WORK TASK> Copy out the part of the material below that opens with the line containing "This screenshot has height=1080, width=1919." and closes with the line containing "legend-entry-at20g-05: at20g_05 is", both included. Reproduce those lines without any change.

MATERIAL PROVIDED>
_ _ _ _

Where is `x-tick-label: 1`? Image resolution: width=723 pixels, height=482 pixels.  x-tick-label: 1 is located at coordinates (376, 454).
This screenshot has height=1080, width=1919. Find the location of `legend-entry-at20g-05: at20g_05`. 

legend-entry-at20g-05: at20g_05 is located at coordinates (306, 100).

_ _ _ _

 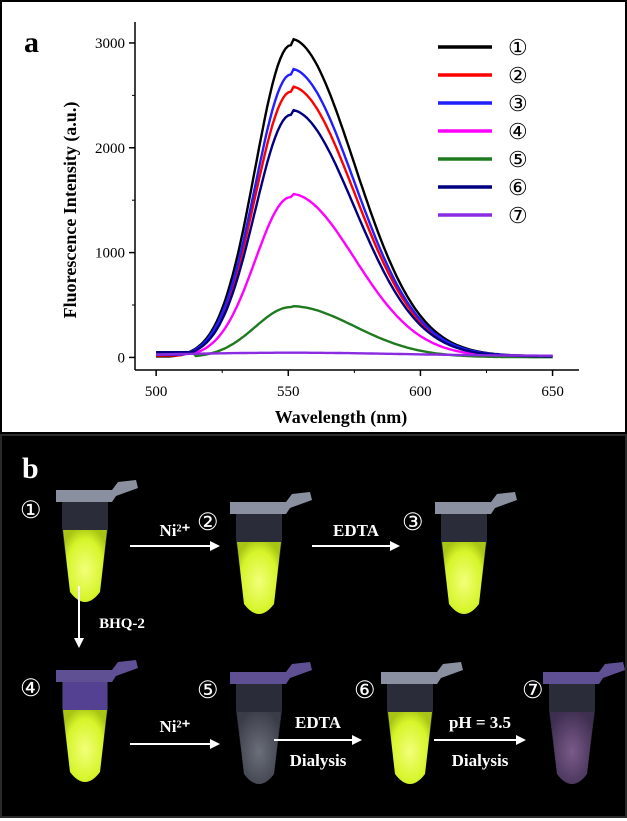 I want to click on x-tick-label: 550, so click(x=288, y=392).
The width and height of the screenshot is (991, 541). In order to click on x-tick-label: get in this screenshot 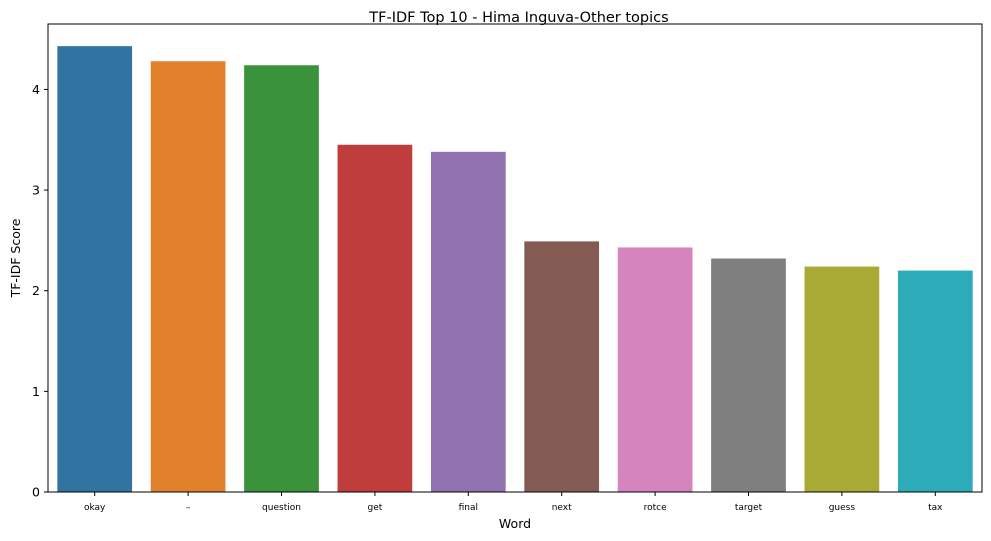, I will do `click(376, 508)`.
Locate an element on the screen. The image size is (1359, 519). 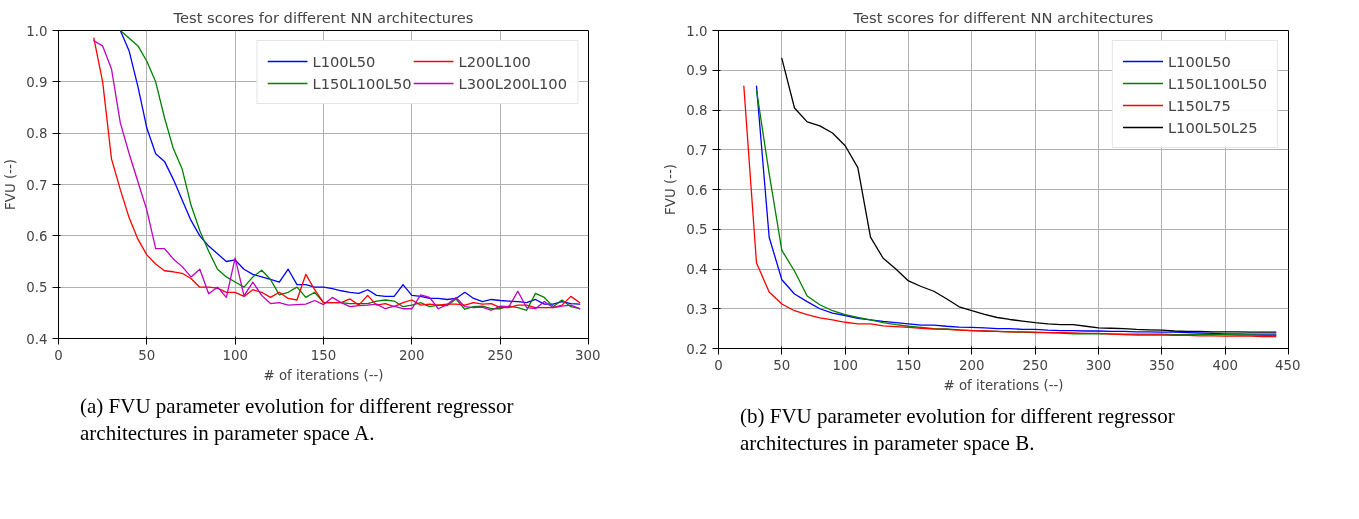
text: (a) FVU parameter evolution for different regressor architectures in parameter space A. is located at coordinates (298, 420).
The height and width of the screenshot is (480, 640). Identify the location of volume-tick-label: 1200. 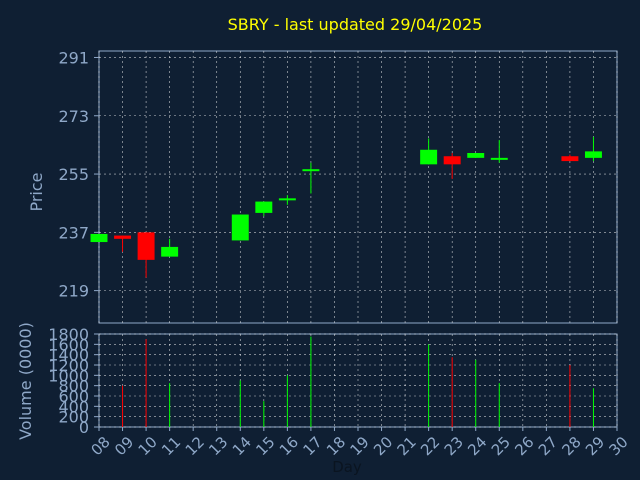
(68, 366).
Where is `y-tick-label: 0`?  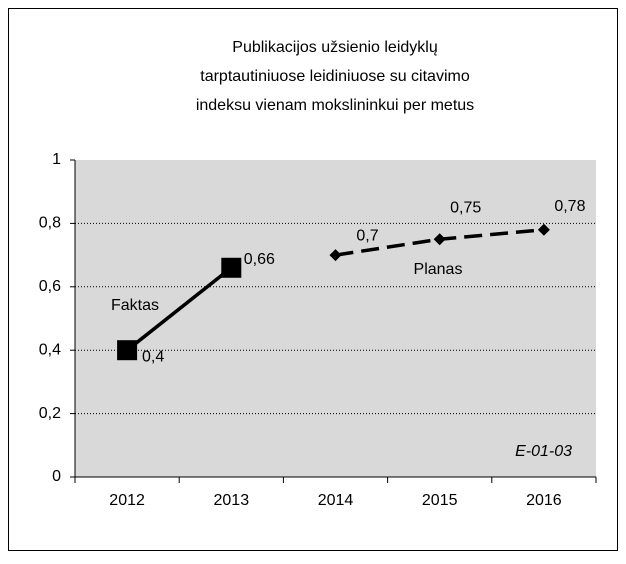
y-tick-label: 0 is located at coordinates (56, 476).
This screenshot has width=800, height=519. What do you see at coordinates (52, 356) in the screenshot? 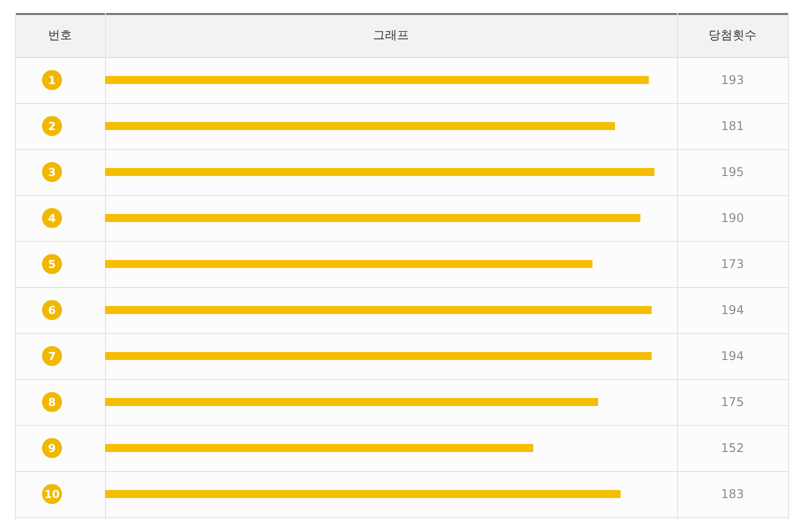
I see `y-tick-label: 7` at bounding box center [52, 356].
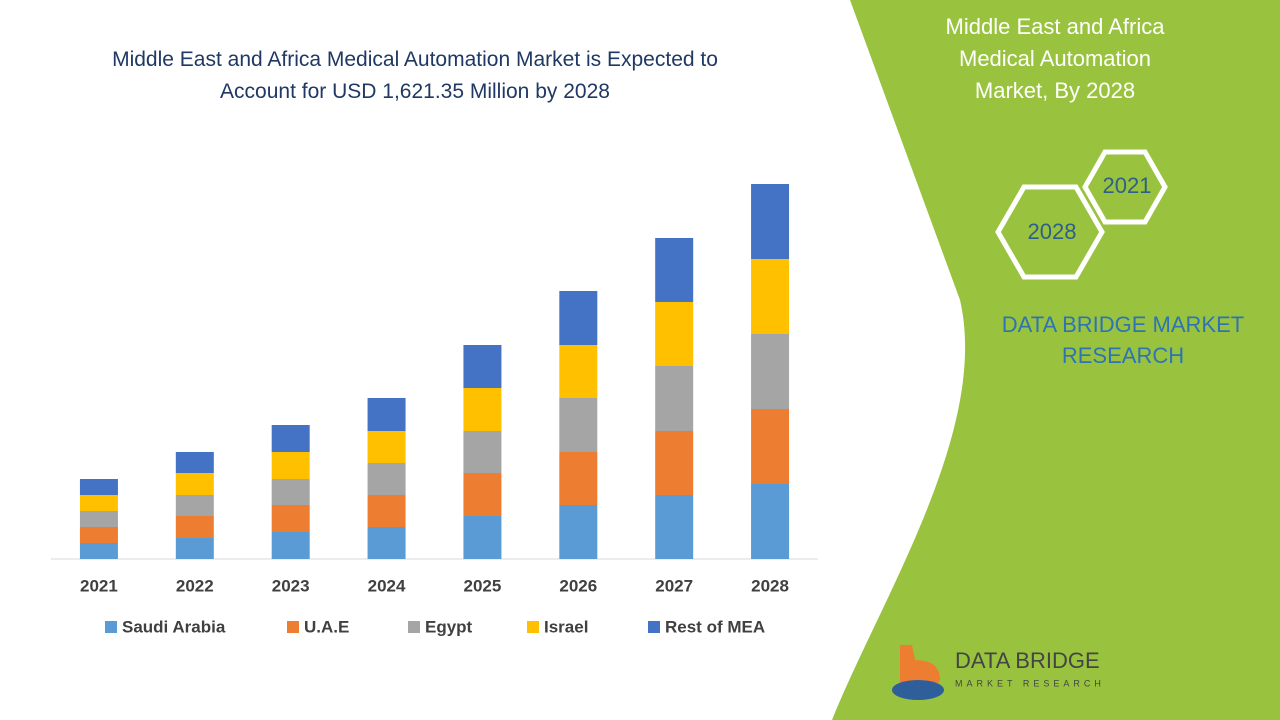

_ _ _ _

EXPECTED OUTPUT>
This screenshot has height=1080, width=1919. Find the location of `legend-entry-at20g-05: at20g_05`. 

legend-entry-at20g-05: at20g_05 is located at coordinates (306, 100).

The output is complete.